§1463. Every person of full age, and of sound mind, may dispose of his estate, both real and personal, by will.
§1464. Any married woman may dispose, by will, of all property belonging to her in her own right, in like manner as a person under no disability might do.
§1465. No will (except such nuncupative wills as are mentioned in this chapter*) shall be valid, unless it be in writing and signed by the testator, or by some person in his presence and by his express direction, and attested by two or more competent witnesses subscribing their names to the will, in the presence of the testator.
§1466. If the subscribing witnesses to a will are competent at the time of attesting its execution, their subsequent incompetency, from whatever cause it may arise, shall not prevent the probate and allowance of the will, if it be otherwise satisfactorily proved.

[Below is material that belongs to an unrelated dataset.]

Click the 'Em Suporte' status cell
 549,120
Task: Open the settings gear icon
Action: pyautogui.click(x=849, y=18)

§1467. All beneficial devises, legacies, and gifts whatever, made or given in any will to a subscribing witness thereto shall be void, unless there are two other competent subscribing witnesses to the same, but a mere charge on the estate of the testator for the payment of debts, shall not prevent his creditors from being competent witnesses to his will.
§1468. But if such witness, to whom any beneficial devise, legacy, or gift, is made or given, would have been entitled to any share of the estate of the testator, in case the will had not been established, then so much of the share as would have descended or been distributed to such witness, as will not exceed the devise or bequest made to him in the will, shall be saved to him, and he may recover the same of the devisees or legatees named in the will, in proportion to and out of all the parts devised or bequeathed to them.

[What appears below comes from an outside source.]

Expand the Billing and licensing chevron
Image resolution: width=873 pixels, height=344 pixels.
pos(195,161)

*Note––Such wills were not provided for.
§1469. Every devise, purporting to he a devise of all the real or personal estate of the testator, shall be construed to convey all the real or personal estate belonging to him at the time of his decease, unless it shall clearly appear by the will that he intended otherwise.
§1470. No written will shall be revoked, unless by burning, tearing, canceling, or obliterating the same, with the intention of revoking it, by the testator or by some person in his presence, and by his direction, or by some other will in writing, executed as prescribed in this chapter; but nothing contained in this section shall prevent the revocation implied by law, from subsequent changes in the condition or circumstances of the testator.
§1471. If, after the making of any will, the testator shall duly make and execute a second will, the destruction, canceling, or revocation of such second will, shall not revive the first will, unless after such destruction, canceling, or revocation, the first will shall be duly republished.
§1472. If, after the making of a will, the testator shall marry and shall have a child born to him, and no provision shall be made in the will for such contingency, such marriage and birth shall operate as a revocation of such will.
§1473. A will executed by an unmarried woman, shall be deemed revoked on her subsequent marriage, and shall not be revived by the death of her husband.
§1474. No written will shall be allowed to be proved after the expiration of five years from the death of the testator: provided, however, that where any minor is interested in the estate, one year shall be allowed after his arrival at full age, to cause such will to be proved and allowed.
§1475. The term “will,” as used in this chapter, shall be so construed as to include all codicils as well as wills.
§1476. Nothing contained in this chapter shall be so construed as to conflict with the law relating to dower.